Results: We have developed a new method for the annotation of protein-small molecule binding sites, using inference by homology, which allows us to extend annotation onto protein sequences without experimental data available. To ensure biological relevance of binding sites, our method clusters similar binding sites found in homologous protein structures based on their sequence and structure conservation. Binding sites which appear evolutionarily conserved among non-redundant sets of homologous proteins are given higher priority. After binding sites are clustered, position specific score matrices (PSSMs) are constructed from the corresponding binding site alignments. Together with other measures, the PSSMs are subsequently used to rank binding sites to assess how well they match the query and to better gauge their biological relevance. The method also facilitates a succinct and informative representation of observed and inferred binding sites from homologs with known three-dimensional structures, thereby providing the means to analyze conservation and diversity of binding modes. Furthermore, the chemical properties of small molecules bound to the inferred binding sites can be used as a starting point in small molecule virtual screening. The method was validated by comparison to other binding site prediction methods and to a collection of manually curated binding site annotations.
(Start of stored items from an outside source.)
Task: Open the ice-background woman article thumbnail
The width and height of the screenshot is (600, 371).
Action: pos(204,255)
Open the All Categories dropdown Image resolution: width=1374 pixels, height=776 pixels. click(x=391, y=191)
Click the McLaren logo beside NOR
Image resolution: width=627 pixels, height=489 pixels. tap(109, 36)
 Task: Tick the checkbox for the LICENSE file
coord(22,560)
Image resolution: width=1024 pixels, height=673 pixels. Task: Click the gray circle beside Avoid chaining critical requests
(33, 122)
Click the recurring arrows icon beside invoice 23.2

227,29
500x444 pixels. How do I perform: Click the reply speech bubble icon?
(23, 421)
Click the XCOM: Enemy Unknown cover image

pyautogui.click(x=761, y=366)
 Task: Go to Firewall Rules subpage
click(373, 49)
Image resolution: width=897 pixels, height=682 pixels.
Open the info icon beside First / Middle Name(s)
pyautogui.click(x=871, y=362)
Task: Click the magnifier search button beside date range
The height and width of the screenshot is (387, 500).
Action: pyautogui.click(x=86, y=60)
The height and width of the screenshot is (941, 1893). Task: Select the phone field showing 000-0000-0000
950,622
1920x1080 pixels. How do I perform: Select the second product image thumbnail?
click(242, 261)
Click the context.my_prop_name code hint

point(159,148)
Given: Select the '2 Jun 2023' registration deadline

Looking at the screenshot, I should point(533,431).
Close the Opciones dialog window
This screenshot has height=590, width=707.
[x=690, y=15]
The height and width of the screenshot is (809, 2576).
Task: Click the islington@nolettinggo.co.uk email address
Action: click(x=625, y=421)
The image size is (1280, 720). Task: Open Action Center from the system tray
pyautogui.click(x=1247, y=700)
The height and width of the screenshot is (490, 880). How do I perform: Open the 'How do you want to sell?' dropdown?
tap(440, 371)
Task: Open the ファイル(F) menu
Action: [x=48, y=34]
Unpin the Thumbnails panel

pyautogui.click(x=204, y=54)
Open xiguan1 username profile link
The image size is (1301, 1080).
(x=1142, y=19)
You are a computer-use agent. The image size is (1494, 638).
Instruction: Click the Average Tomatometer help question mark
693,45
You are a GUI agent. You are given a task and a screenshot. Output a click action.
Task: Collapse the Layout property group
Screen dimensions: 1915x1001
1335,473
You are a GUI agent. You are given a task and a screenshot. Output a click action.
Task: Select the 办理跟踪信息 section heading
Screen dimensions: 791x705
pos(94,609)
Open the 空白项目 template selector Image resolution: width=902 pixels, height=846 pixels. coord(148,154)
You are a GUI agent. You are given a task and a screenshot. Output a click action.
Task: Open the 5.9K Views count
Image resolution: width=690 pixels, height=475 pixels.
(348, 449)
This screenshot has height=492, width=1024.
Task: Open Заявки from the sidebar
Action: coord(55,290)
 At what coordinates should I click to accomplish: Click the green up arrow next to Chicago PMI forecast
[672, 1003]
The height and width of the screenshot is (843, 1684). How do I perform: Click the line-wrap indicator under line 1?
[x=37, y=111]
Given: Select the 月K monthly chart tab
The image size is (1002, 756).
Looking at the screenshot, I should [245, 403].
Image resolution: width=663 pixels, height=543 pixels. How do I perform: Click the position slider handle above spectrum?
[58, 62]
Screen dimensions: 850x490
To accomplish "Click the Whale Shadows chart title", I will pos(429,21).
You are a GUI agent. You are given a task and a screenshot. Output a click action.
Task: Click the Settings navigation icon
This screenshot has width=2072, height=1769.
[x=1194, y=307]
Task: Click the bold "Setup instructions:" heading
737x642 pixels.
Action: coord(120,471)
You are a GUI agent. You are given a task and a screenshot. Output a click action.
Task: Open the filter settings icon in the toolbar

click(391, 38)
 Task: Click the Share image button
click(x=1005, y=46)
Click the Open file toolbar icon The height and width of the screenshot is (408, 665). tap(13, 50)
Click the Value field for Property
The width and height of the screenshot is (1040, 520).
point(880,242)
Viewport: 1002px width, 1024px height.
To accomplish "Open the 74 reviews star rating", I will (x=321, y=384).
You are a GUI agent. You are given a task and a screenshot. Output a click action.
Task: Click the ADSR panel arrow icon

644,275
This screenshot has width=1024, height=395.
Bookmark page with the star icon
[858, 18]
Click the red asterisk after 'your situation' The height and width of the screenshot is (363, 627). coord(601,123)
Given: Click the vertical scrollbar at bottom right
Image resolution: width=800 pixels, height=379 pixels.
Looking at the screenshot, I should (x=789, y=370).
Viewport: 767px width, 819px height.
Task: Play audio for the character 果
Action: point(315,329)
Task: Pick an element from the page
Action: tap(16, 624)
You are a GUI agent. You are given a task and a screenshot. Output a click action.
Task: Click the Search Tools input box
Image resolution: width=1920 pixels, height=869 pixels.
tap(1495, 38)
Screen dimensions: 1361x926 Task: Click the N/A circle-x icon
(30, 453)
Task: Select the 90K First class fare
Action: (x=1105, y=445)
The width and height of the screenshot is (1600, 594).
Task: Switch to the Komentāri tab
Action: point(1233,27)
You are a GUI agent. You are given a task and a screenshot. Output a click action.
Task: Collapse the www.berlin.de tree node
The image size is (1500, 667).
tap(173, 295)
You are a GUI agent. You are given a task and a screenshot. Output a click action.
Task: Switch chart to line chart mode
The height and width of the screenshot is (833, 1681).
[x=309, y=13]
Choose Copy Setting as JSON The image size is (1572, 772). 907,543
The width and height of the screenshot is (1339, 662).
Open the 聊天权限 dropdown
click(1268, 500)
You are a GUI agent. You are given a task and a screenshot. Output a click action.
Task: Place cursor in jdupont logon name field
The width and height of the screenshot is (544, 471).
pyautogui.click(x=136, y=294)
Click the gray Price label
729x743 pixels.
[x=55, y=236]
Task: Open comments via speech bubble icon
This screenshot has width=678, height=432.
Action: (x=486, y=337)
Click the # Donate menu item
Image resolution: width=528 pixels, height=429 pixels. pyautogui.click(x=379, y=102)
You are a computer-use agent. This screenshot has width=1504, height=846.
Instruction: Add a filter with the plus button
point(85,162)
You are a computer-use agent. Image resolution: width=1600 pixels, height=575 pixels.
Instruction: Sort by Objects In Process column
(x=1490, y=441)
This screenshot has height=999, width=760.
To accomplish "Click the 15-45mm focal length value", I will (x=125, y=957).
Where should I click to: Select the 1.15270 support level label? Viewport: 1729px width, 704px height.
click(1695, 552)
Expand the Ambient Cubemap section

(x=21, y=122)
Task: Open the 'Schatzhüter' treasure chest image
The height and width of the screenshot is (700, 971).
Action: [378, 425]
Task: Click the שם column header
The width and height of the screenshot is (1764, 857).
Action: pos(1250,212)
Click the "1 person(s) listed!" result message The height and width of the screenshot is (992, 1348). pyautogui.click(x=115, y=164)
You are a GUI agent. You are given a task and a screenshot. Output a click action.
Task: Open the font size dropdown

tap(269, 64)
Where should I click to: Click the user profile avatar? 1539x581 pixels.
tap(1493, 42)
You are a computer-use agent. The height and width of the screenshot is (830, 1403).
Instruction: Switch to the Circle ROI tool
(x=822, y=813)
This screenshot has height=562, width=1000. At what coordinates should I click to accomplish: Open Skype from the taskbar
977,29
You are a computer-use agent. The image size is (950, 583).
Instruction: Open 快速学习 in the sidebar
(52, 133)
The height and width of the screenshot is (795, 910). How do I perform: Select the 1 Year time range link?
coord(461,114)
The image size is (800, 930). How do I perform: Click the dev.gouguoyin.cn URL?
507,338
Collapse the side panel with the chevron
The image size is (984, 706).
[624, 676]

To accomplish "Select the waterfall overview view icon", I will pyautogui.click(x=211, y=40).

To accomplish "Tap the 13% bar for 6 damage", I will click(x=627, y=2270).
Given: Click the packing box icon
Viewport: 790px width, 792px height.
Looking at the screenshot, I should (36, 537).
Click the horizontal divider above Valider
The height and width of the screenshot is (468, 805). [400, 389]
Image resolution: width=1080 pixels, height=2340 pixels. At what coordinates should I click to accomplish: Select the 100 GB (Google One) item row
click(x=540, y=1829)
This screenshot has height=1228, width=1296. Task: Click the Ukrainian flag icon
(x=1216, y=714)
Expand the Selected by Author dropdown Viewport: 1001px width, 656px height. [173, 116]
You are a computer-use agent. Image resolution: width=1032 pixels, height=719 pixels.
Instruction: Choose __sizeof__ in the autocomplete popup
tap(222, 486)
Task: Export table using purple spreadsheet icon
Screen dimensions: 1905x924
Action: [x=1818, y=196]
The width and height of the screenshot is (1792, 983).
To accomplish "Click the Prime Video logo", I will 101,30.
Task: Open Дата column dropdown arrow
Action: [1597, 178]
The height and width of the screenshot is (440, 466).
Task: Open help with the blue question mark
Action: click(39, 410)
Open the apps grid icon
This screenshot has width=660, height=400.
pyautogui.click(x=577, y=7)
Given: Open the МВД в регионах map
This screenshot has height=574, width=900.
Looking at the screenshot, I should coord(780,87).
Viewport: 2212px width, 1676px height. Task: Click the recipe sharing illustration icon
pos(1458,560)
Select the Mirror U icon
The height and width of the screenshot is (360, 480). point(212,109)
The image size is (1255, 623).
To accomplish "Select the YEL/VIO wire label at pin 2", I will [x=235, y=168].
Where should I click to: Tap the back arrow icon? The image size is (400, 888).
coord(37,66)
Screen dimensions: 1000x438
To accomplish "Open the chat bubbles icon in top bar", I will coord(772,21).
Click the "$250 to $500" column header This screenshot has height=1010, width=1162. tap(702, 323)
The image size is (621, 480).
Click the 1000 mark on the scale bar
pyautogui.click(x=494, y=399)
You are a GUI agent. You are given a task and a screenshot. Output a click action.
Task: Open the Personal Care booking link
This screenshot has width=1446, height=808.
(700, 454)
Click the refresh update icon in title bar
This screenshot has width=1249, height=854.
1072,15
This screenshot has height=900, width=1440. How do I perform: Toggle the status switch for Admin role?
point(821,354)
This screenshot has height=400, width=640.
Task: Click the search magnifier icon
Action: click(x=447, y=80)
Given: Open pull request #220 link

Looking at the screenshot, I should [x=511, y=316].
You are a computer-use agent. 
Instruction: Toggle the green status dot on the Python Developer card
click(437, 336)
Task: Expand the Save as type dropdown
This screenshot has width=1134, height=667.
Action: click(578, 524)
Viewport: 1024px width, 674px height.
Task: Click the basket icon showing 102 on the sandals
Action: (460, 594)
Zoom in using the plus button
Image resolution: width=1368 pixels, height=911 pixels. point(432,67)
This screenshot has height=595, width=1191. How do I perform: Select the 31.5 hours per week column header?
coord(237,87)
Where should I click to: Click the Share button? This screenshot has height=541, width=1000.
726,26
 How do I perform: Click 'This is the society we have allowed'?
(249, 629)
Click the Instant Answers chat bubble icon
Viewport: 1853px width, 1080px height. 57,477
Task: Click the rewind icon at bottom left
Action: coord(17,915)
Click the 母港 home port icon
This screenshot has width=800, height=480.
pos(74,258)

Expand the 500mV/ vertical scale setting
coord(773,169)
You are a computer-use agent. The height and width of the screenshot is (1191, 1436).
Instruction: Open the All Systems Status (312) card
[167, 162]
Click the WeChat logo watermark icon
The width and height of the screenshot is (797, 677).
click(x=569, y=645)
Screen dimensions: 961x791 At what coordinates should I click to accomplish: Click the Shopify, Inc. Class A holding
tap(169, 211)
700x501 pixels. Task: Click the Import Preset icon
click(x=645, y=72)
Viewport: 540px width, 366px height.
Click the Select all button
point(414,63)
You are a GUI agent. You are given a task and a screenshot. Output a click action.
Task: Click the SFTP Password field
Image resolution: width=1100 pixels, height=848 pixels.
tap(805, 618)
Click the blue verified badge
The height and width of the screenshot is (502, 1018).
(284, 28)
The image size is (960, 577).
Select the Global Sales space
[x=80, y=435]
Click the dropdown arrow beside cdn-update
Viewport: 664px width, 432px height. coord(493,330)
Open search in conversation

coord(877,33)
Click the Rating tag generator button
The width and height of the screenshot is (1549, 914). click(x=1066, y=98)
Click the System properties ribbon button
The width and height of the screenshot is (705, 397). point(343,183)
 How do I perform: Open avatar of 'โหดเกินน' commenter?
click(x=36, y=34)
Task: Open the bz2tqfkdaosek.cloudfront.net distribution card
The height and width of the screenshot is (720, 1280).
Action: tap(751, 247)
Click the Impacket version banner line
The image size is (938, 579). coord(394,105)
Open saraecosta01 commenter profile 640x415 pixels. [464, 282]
We show that our method achieves a sensitivity of 72% at predicting biologically relevant binding sites and can accurately discriminate those sites that bind biological small molecules from non-biological ones.
Conclusions: A new algorithm has been developed to predict binding sites with high accuracy in terms of their biological validity. It also provides a common platform for function prediction, knowledge-based docking and for small molecule virtual screening. The method can be applied even for a query sequence without structure. The method is available at http://www.ncbi.nlm.nih.gov/Structure/ibis/ibis.cgi.